*Stored records*.
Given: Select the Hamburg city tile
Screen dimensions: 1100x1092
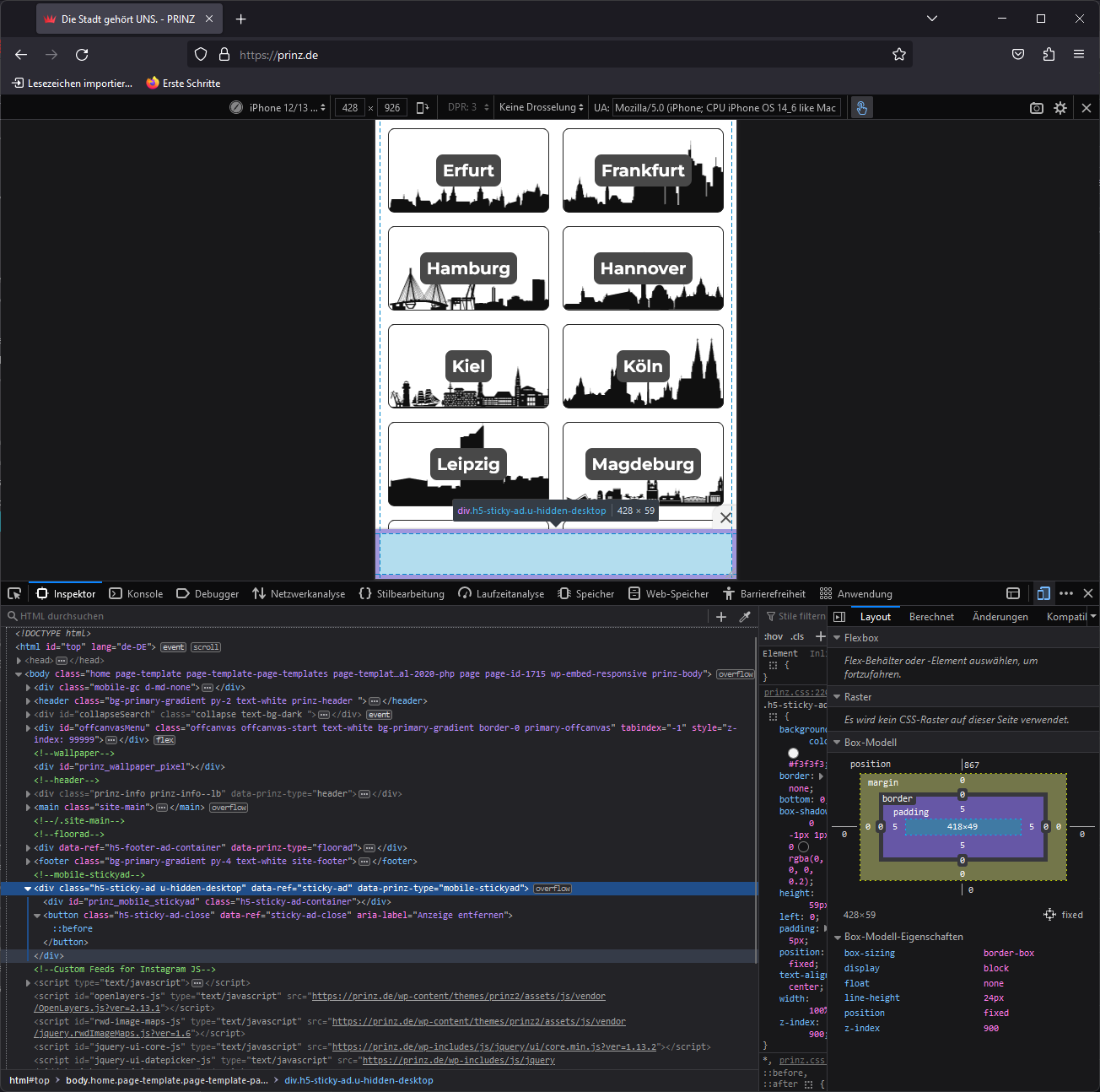Looking at the screenshot, I should click(x=468, y=268).
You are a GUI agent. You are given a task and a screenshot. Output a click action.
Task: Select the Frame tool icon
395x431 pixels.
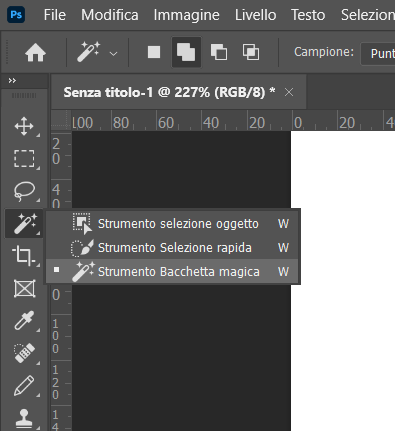pyautogui.click(x=25, y=289)
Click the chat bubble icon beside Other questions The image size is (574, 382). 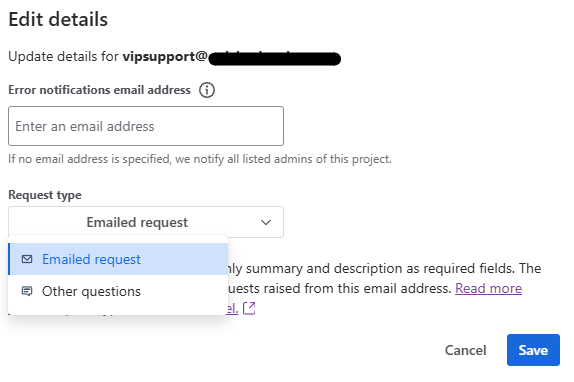[27, 291]
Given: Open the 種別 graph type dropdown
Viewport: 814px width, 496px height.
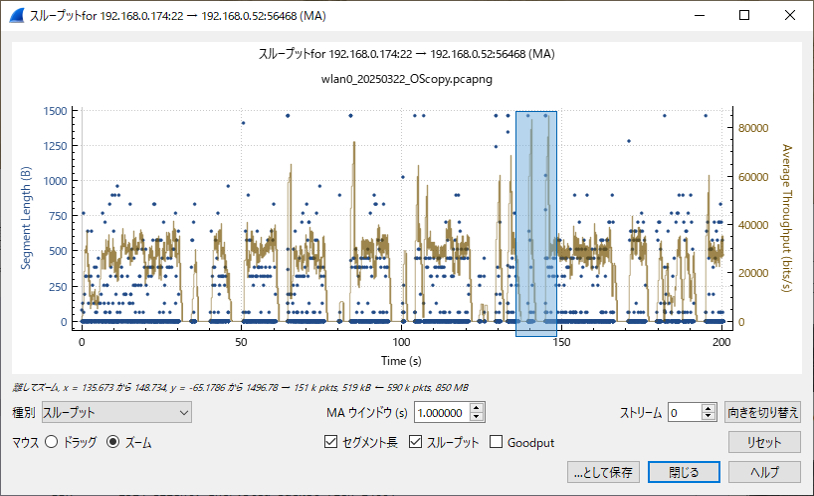Looking at the screenshot, I should click(x=117, y=412).
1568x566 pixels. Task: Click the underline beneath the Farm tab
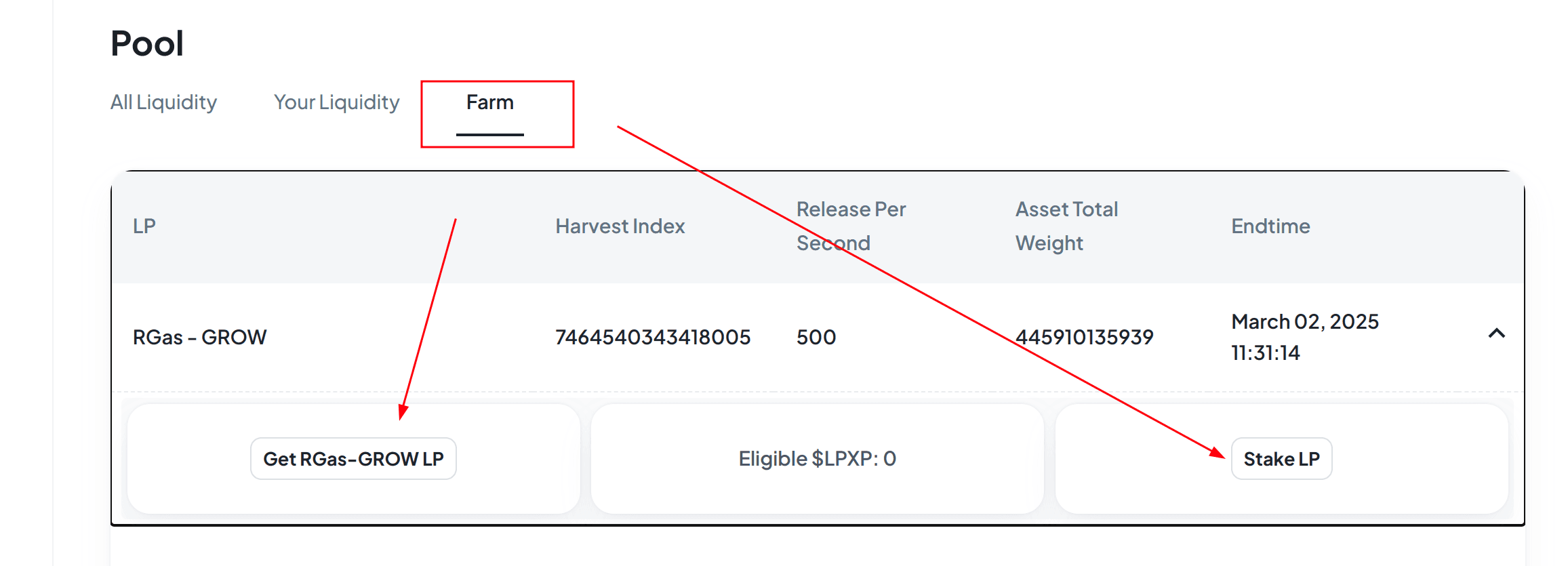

*Task requirements*. Where a line above contains the word "Select", show that line.

*Output below*.
Given: Select the Hamburg city tile
Task: Select the Frame tool icon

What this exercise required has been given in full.